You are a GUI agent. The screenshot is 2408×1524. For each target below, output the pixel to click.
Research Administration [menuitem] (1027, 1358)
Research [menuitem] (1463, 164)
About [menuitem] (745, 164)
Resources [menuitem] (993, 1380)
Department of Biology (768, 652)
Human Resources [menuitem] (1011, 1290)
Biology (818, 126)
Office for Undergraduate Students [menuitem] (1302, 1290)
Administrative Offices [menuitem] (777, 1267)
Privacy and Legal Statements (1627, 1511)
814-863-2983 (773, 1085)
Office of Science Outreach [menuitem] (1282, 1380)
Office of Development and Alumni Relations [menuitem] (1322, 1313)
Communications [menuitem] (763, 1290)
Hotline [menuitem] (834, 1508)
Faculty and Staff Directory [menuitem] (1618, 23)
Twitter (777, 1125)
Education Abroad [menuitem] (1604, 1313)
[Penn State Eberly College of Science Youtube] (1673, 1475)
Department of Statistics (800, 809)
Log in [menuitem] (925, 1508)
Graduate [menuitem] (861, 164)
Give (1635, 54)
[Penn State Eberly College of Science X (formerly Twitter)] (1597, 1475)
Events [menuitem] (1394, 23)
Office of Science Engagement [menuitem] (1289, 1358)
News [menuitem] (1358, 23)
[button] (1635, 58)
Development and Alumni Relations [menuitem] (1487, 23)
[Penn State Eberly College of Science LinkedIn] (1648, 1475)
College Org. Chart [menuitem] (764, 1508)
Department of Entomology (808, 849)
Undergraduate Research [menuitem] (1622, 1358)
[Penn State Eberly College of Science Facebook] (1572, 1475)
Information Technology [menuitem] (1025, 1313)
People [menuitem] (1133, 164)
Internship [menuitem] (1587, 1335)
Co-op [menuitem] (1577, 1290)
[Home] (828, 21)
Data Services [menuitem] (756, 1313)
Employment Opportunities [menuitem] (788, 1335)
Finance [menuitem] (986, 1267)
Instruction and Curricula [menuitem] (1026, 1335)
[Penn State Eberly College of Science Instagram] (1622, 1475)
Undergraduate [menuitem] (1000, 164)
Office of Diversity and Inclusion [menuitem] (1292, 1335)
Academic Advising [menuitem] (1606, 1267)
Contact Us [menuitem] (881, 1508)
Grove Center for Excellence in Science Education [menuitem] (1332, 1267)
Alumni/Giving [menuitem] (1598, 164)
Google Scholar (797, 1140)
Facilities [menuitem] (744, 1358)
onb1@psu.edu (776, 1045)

#####

Exercise description
Return each line among the entries that holds the word "Research".

Written reply
Research Administration [menuitem] (1027, 1358)
Research [menuitem] (1463, 164)
Undergraduate Research [menuitem] (1622, 1358)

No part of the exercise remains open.